Check each line of the material below for "checkbox", then copy the ones that contain it.

★ ★ ★ ★

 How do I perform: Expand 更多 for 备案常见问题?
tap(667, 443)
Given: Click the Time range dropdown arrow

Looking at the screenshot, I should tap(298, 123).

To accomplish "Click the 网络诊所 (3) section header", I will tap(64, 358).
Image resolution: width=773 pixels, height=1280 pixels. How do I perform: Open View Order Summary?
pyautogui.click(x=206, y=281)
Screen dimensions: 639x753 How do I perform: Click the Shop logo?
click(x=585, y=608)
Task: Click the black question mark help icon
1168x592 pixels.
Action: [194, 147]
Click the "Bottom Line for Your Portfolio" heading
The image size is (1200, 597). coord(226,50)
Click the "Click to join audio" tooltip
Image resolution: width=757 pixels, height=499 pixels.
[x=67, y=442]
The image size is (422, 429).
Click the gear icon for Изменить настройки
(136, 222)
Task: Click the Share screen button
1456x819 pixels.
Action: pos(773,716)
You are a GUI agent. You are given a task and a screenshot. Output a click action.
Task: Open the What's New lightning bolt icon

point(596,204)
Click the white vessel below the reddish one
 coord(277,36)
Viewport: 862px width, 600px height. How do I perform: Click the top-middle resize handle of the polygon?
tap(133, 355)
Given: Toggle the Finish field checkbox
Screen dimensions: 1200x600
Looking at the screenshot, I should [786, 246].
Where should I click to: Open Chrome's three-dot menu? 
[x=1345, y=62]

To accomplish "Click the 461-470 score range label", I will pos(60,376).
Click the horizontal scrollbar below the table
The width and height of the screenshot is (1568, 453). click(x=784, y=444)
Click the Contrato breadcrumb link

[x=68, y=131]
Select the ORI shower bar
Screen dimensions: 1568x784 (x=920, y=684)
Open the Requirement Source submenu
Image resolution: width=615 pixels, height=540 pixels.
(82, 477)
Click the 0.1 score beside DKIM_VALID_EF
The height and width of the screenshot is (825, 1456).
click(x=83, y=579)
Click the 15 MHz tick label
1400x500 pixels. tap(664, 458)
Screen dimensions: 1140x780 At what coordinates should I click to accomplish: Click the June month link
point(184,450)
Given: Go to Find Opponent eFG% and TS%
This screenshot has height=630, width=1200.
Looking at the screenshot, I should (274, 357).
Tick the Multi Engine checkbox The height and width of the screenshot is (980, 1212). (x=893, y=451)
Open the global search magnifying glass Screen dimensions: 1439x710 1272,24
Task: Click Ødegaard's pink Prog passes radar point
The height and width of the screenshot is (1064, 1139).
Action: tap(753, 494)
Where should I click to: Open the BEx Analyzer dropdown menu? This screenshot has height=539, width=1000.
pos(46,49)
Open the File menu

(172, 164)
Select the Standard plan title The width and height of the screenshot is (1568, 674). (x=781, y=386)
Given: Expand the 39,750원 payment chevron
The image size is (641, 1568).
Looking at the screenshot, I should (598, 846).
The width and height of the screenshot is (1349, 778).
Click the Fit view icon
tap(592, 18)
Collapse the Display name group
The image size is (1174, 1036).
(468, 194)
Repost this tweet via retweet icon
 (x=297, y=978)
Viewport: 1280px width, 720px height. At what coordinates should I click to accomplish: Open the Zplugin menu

★ ★ ★ ★

### RESULT BELOW
Given: Toggle the Finish field checkbox
Tick the Multi Engine checkbox The height and width of the screenshot is (980, 1212). (x=893, y=451)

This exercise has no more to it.